Abstract

Abstract NASA’s EPOXI mission used the Deep Impact spacecraft to observe the disk-integrated Earth as an analog to terrestial exoplanets’ appearance. The mission took five 24 hr observations in 2008–2009 at various phase angles (57.°7–86.°4) and ranges (0.11–0.34 au), of which three equatorial (E1, E4, E5) and two polar (P1, North and P2, South). The visible data taken by the HRIV instrument ranges from 0.3 to 1.0 μm, taken trough seven spectral filters that have spectral widths of about 100 nm, and which are centered about 100 nm apart, from 350 to 950 nm. The disk-integrated, 24 hr averaged signal is used in a phase angle analysis. A Lambertian-reflecting, spherical planet model is used to estimate geometric albedo for every observation and wavelength. The geometric albedos range from 0.143 (E1, 950 nm) to 0.353 (P2, 350 nm) and show wavelength dependence. The equatorial observations have similar values, while the polar observations have higher values due to the ice in view. Therefore, equatorial observations can be predicted for other phase angles, but (Earth-like) polar views (with ice) would be underestimated.

REQUEST A >>
Take the rows below, starting with the first one and going on through the row containing "(x=95, y=302)". Swap "Upload Document" for "Export Report" and give back only those rows, with everything else unchanged.

GIVEN ENTRIES >>
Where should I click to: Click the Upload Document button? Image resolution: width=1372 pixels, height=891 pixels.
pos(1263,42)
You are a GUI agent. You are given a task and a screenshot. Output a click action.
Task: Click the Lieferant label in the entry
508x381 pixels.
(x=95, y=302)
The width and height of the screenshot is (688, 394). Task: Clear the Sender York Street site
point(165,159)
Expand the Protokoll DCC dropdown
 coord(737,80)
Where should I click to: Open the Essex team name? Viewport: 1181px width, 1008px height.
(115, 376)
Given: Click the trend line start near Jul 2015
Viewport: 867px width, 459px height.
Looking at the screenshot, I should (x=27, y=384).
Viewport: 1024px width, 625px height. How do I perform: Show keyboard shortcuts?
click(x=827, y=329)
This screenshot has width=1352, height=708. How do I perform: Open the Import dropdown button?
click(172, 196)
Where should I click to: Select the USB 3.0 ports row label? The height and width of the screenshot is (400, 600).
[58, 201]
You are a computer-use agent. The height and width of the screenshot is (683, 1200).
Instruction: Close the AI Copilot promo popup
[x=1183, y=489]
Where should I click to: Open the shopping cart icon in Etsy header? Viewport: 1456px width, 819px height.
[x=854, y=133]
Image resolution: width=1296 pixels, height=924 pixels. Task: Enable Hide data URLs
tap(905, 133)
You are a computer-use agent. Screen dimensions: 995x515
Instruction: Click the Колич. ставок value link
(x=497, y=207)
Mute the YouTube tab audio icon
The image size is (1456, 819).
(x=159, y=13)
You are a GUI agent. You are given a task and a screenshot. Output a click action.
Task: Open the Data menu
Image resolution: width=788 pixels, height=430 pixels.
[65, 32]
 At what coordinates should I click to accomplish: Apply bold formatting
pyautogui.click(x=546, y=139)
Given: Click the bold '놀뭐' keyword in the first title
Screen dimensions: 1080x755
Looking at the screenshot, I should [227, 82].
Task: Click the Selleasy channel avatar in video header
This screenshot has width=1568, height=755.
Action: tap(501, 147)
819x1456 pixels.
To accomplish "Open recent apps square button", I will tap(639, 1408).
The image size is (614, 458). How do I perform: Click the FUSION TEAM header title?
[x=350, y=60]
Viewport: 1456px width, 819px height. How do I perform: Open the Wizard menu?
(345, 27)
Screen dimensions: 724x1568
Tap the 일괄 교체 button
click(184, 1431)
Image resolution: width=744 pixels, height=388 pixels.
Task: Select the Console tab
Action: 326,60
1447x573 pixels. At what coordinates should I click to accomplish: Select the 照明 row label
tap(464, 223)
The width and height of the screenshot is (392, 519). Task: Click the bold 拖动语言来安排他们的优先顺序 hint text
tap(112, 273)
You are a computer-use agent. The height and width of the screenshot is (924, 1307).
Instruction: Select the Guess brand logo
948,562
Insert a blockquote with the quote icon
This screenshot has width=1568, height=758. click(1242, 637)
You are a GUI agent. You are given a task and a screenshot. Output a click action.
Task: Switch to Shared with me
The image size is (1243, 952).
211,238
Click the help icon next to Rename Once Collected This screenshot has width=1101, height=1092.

REQUEST B >>
Copy out the abstract on the EPOXI Earth observations in full, word for word.

CORRECT OUTPUT A >>
Where should I click to: Click the Export Report button? Image resolution: width=1372 pixels, height=891 pixels.
pos(1263,42)
You are a GUI agent. You are given a task and a screenshot. Output a click action.
Task: Click the Lieferant label in the entry
508x381 pixels.
(x=95, y=302)

CORRECT OUTPUT B >>
Abstract

Abstract NASA’s EPOXI mission used the Deep Impact spacecraft to observe the disk-integrated Earth as an analog to terrestial exoplanets’ appearance. The mission took five 24 hr observations in 2008–2009 at various phase angles (57.°7–86.°4) and ranges (0.11–0.34 au), of which three equatorial (E1, E4, E5) and two polar (P1, North and P2, South). The visible data taken by the HRIV instrument ranges from 0.3 to 1.0 μm, taken trough seven spectral filters that have spectral widths of about 100 nm, and which are centered about 100 nm apart, from 350 to 950 nm. The disk-integrated, 24 hr averaged signal is used in a phase angle analysis. A Lambertian-reflecting, spherical planet model is used to estimate geometric albedo for every observation and wavelength. The geometric albedos range from 0.143 (E1, 950 nm) to 0.353 (P2, 350 nm) and show wavelength dependence. The equatorial observations have similar values, while the polar observations have higher values due to the ice in view. Therefore, equatorial observations can be predicted for other phase angles, but (Earth-like) polar views (with ice) would be underestimated.